Review: Netflix makes a chilling 'Lord of the Flies' miniseries
David McKenna as Piggy and Winston Sawyers as Ralph in Lord of the Flies

Adolescence, the chilling Emmy-winning 2025 miniseries that Jack Thorne co-created, felt very much a spiritual descendant of William Golding's classic novel Lord of the Flies, about a group of English schoolboys who turn feral when stranded on a desert island after a plane crash. Though Adolescence took place back in what we think of as civilization, it was nonetheless a tragic tale of what happens when boys of a certain age are left unsupervised in a space (in this case, the virtual one of the Internet) that they're not emotionally prepared to handle on their own. 

That Thorne helped craft such an outstanding variation on the classic story would seem to make redundant the idea of him doing a literal adaptation of Golding's book.
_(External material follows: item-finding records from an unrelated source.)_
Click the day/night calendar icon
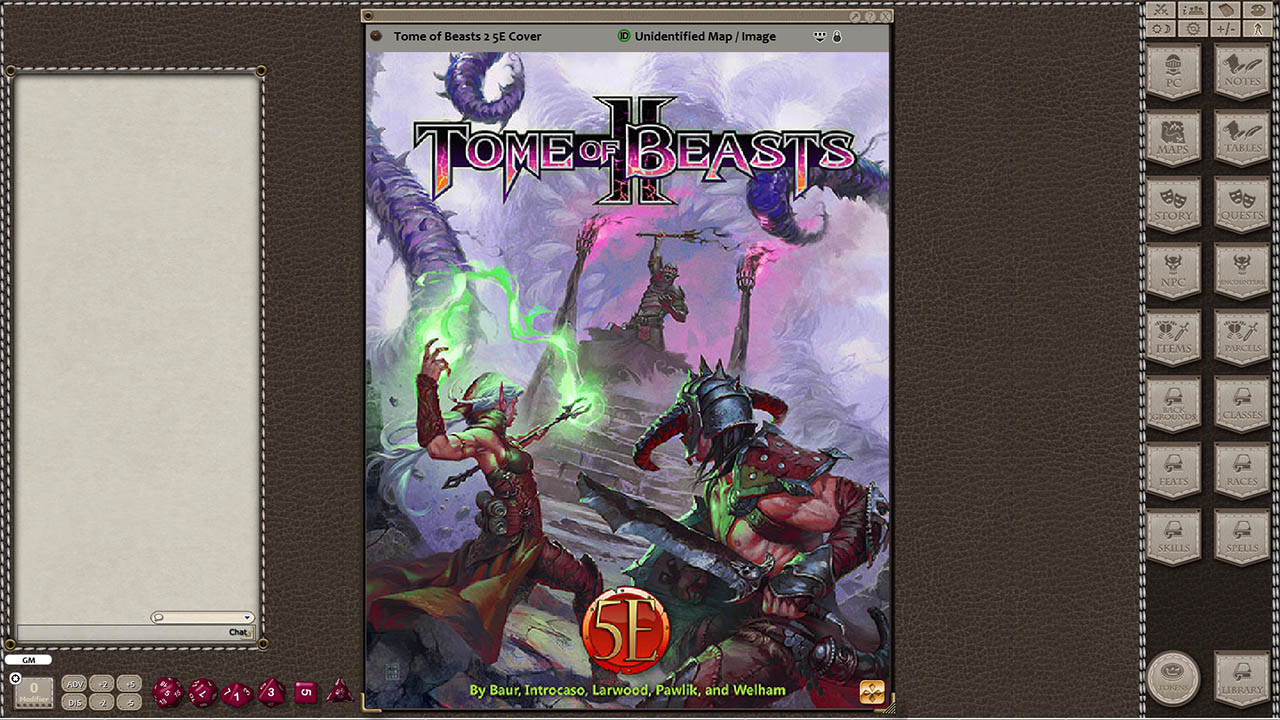Screen dimensions: 1280x720 pyautogui.click(x=1161, y=29)
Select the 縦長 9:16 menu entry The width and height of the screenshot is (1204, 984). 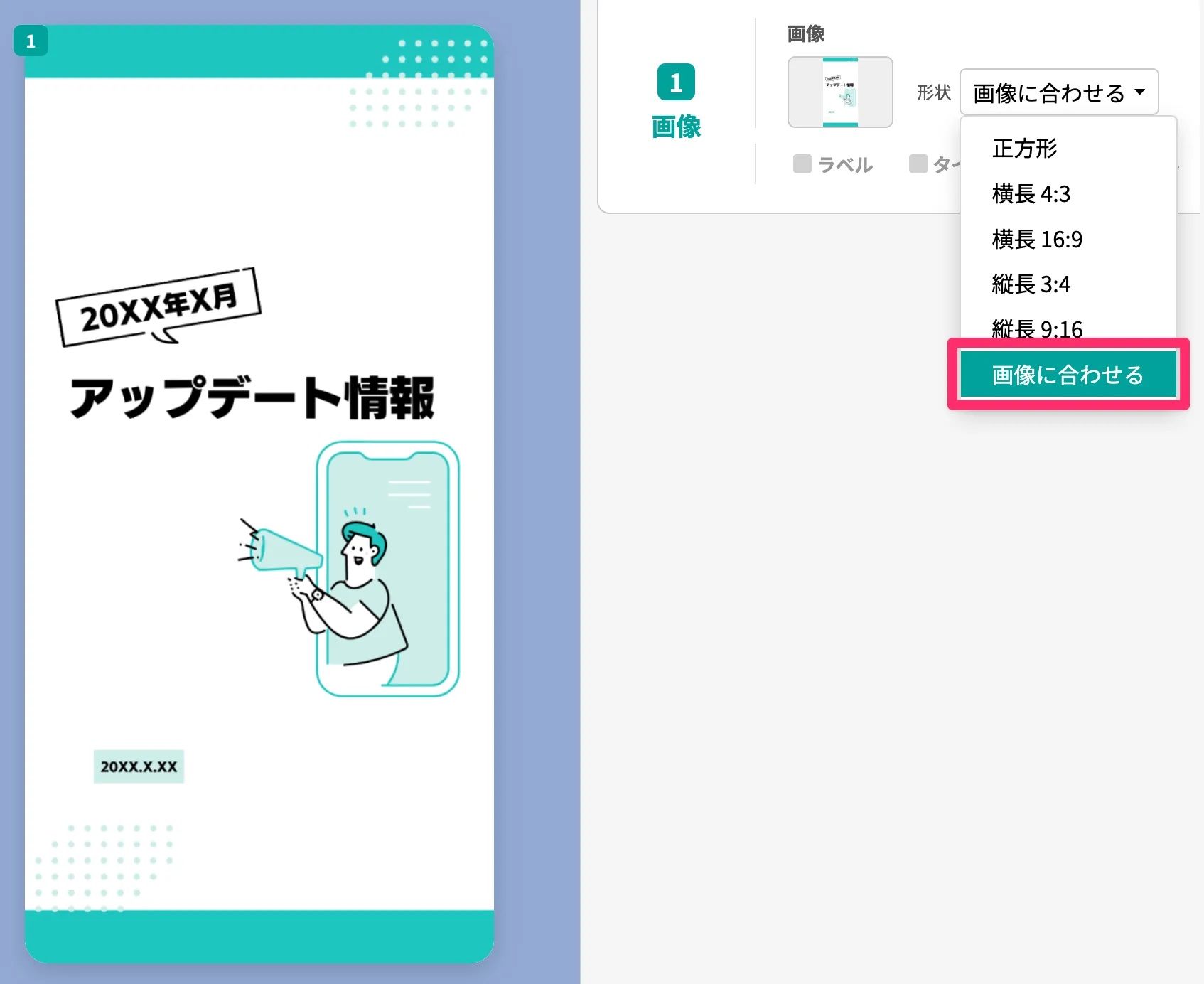click(x=1036, y=328)
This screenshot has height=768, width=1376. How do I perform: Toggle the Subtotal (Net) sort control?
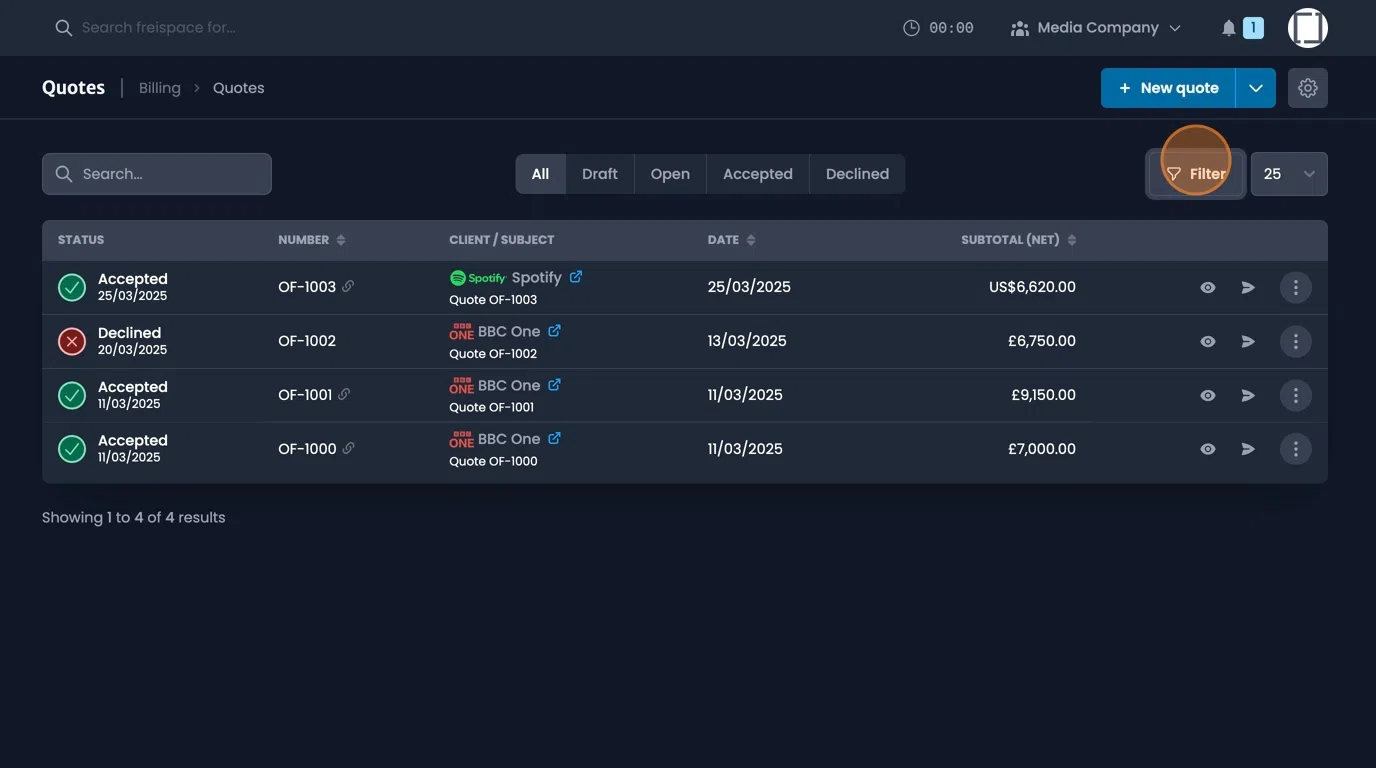pyautogui.click(x=1071, y=239)
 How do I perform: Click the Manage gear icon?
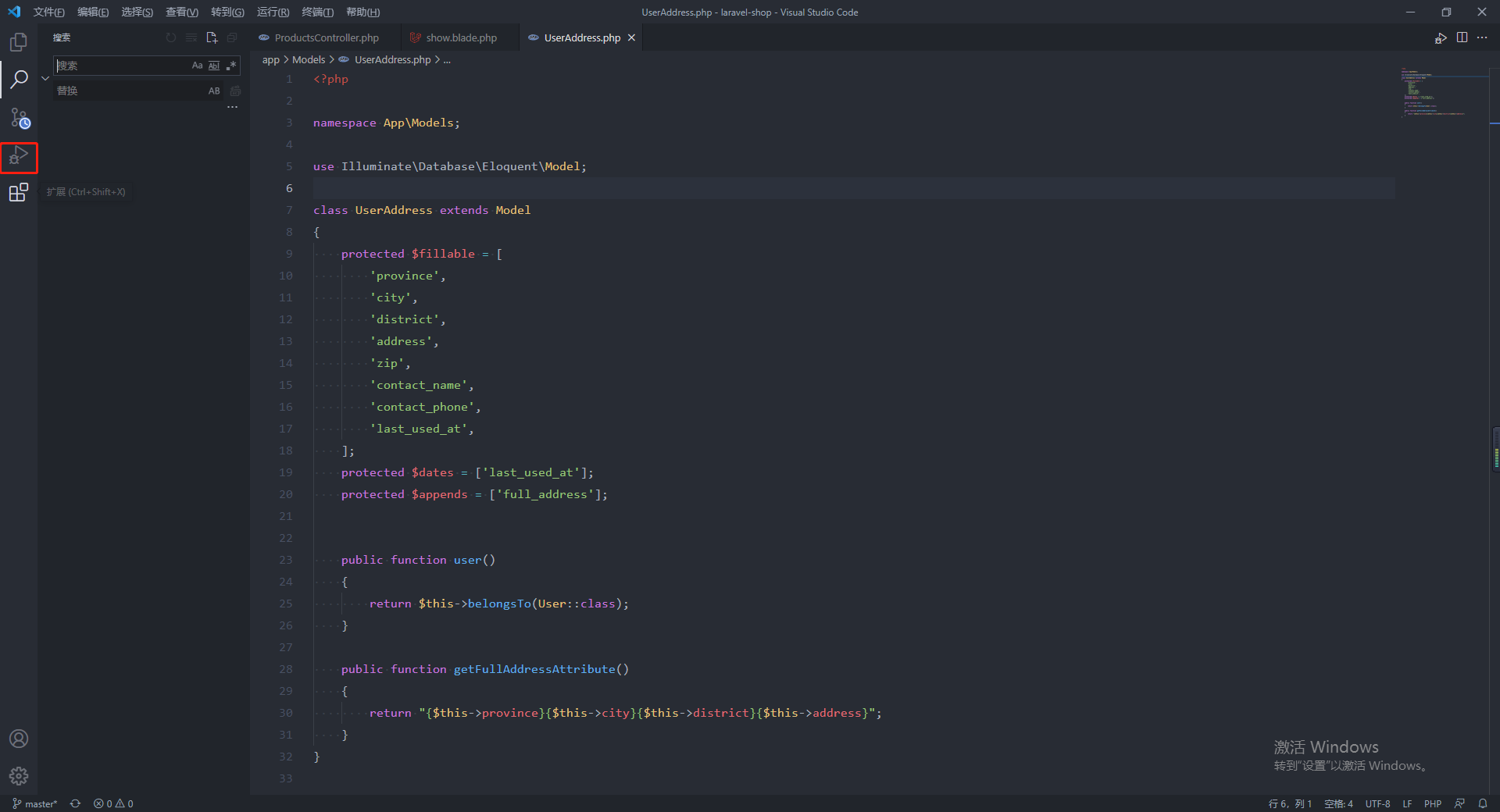pos(19,775)
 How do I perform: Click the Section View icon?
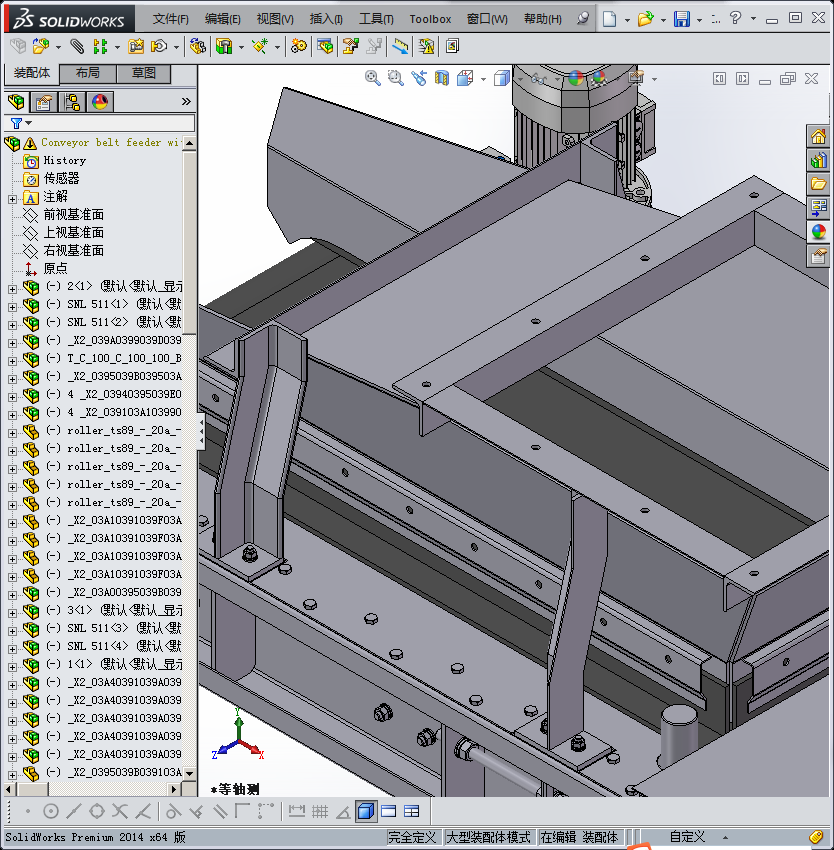tap(441, 78)
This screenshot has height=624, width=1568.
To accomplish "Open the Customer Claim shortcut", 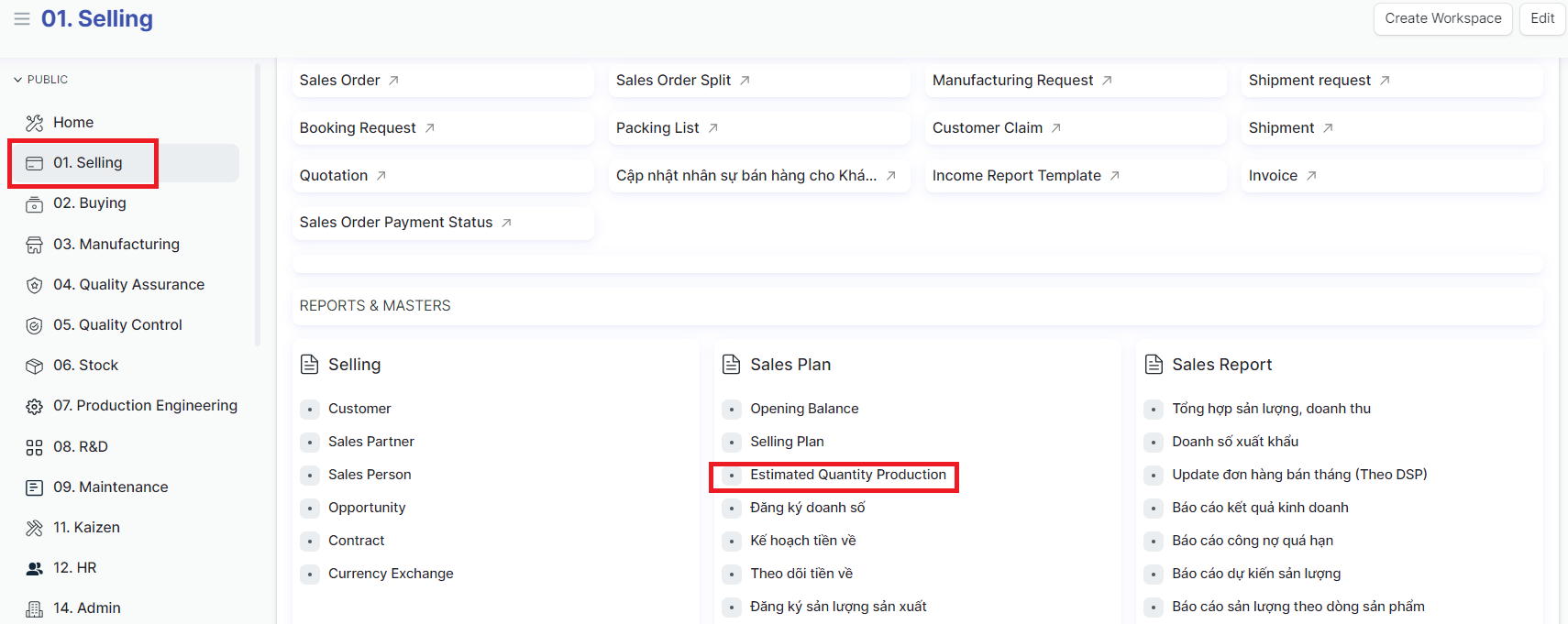I will coord(988,128).
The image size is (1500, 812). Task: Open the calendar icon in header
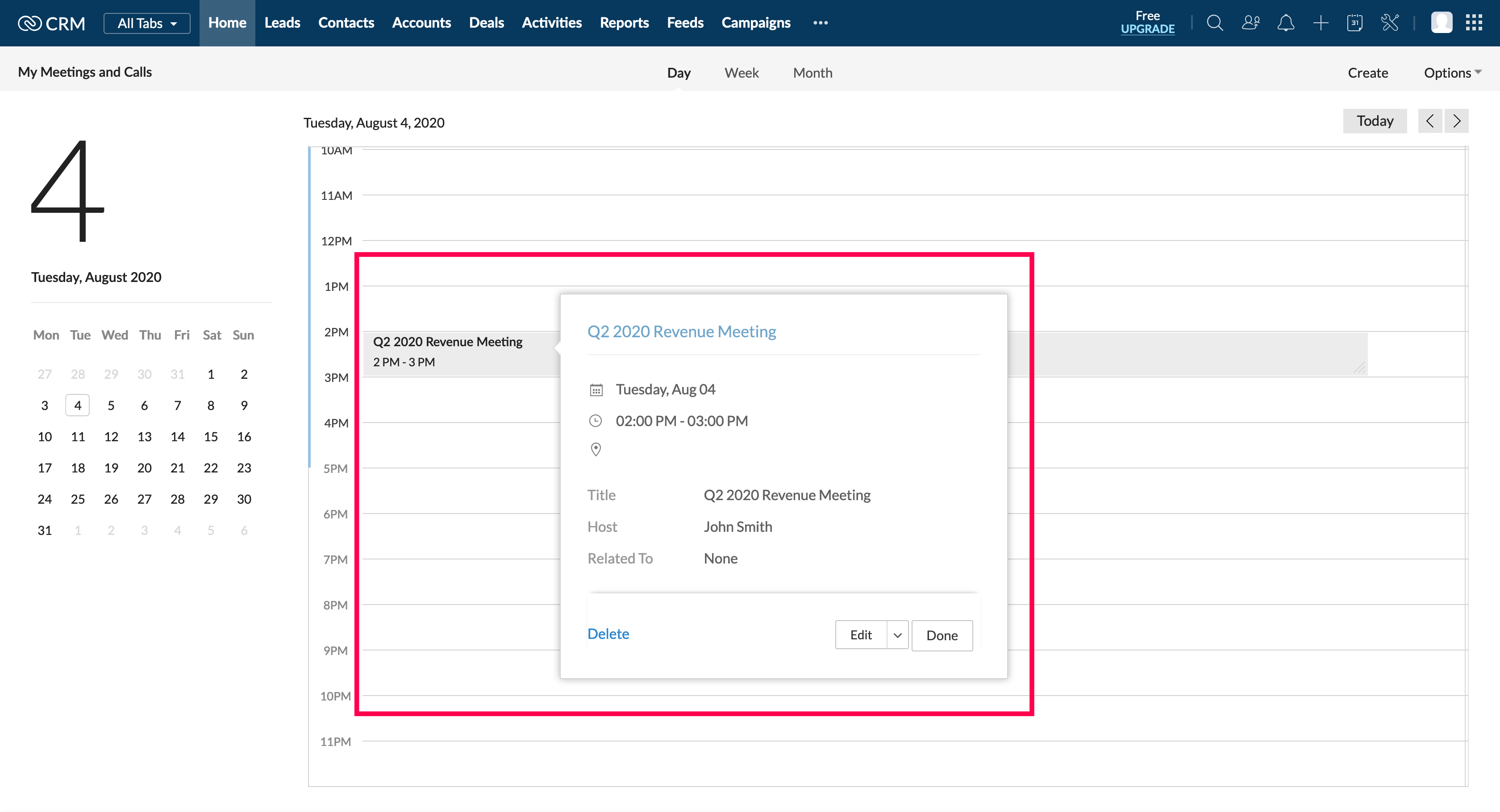(x=1355, y=23)
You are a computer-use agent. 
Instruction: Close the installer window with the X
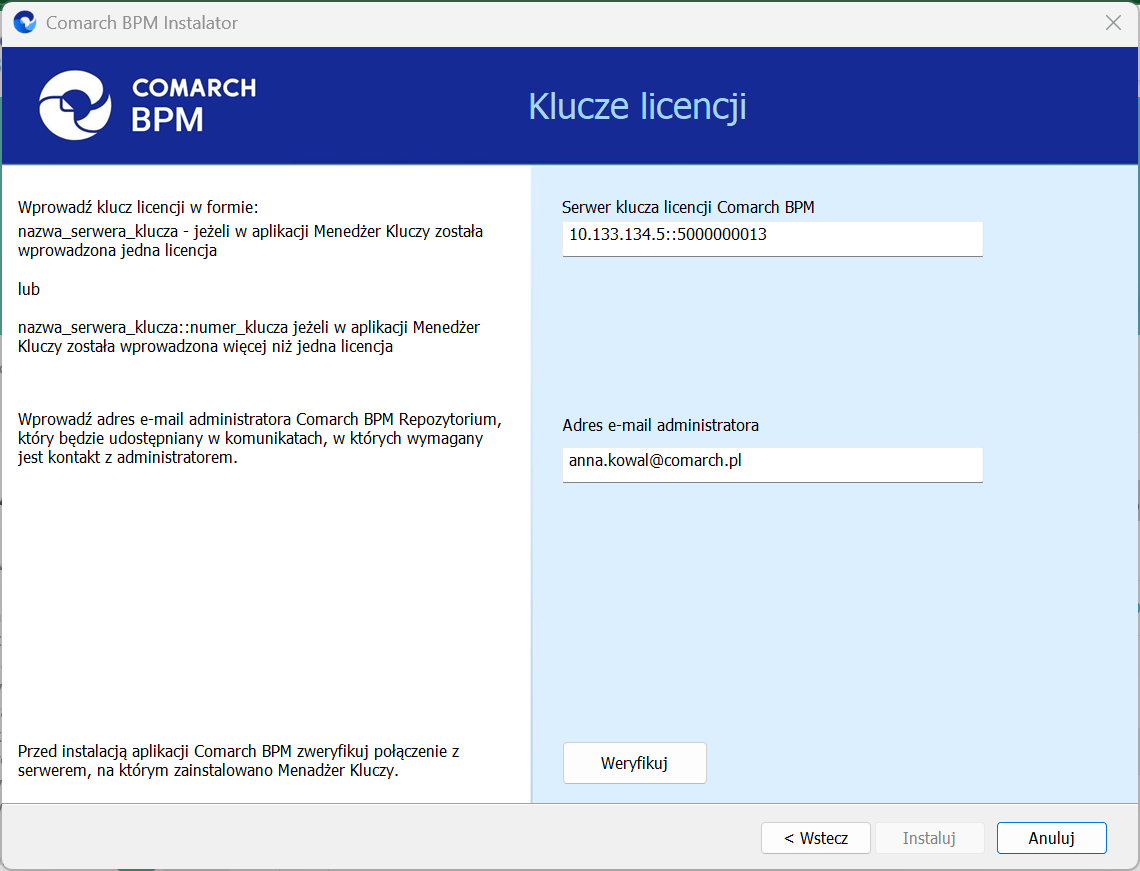(x=1113, y=22)
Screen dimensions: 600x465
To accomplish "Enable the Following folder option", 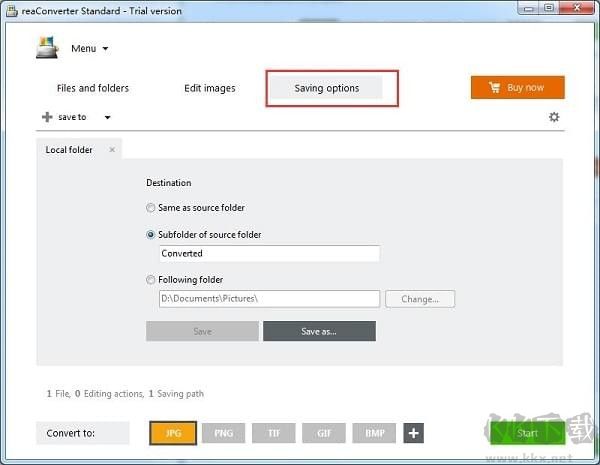I will 151,280.
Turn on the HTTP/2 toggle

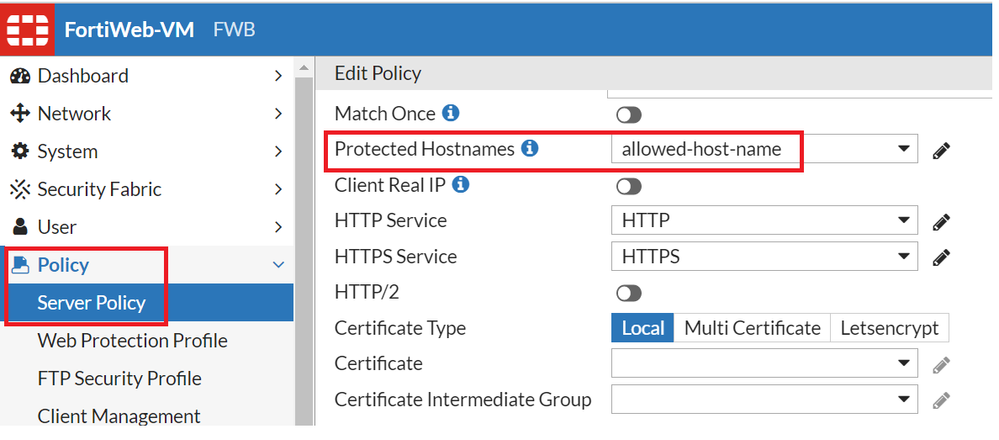click(x=629, y=293)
But his four-part take on Lord of the Flies is excellent in its own right. It understands why the story has resonated for over 70 years, and become a middle school English class perennial — and the ways in which it feels especially, unfortunately, timely at the moment. 

Each chapter is told from the point of view of one of the boys who survived the crash: Piggy (David McKenna), preternaturally wise but dismissed because of his weight, eyeglasses, and struggles with asthma; Jack (Lox Pratt), leader of their school choir, who embraces the chaos and freedom of life on the island with savage gusto; Simon (Ike Talbut), a quiet boy who understands Jack better than even Jack understands himself; and Ralph (Winston Sawyers), caught between the burdens of leadership and his desire to have fun like Jack and his band of hunters.